### Work order
Could you output each line below exactly as it appears, excluding any pictures?

Dataset entries
----------

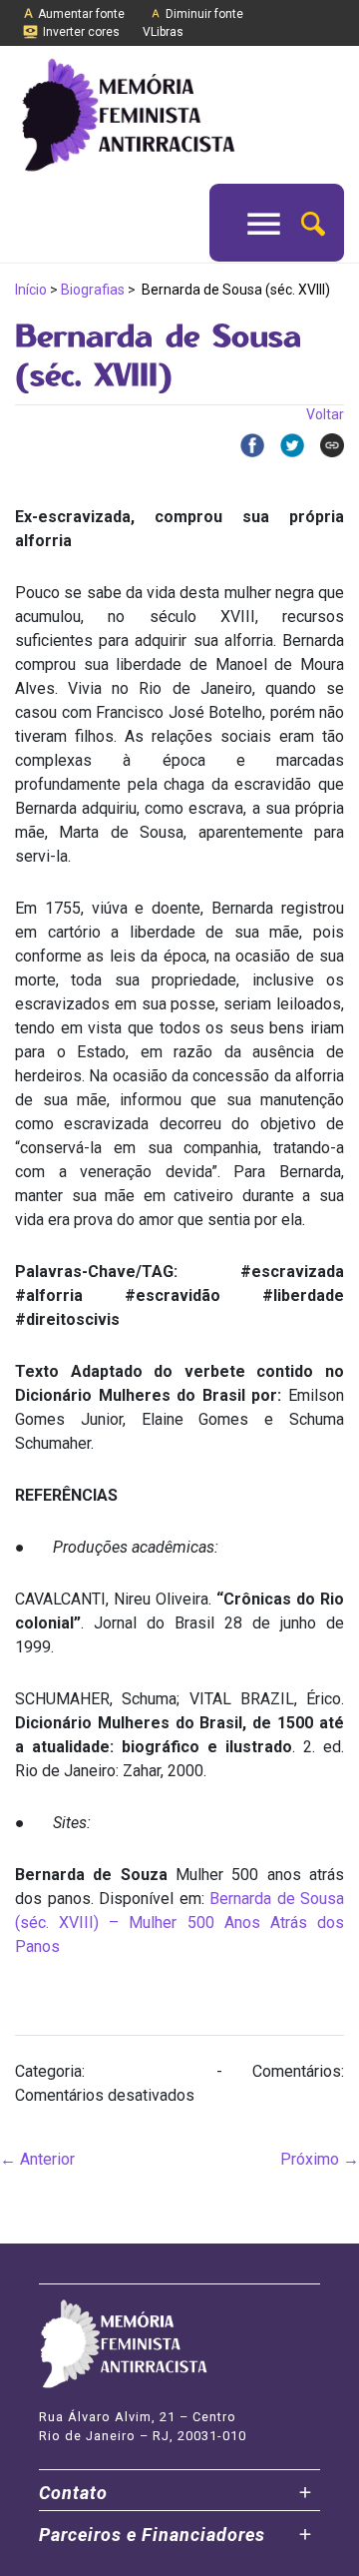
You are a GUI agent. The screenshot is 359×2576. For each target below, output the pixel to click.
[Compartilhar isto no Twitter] (284, 445)
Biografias (93, 290)
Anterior (37, 2159)
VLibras (163, 32)
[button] (313, 222)
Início (31, 290)
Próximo (319, 2159)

----------

### Expected answer
You are a GUI agent. The screenshot is 359×2576. For each target below, output the pixel to click.
[Compartilhar isto no Twitter] (284, 445)
Biografias (93, 290)
Anterior (37, 2159)
VLibras (163, 32)
[button] (313, 222)
Início (31, 290)
Próximo (319, 2159)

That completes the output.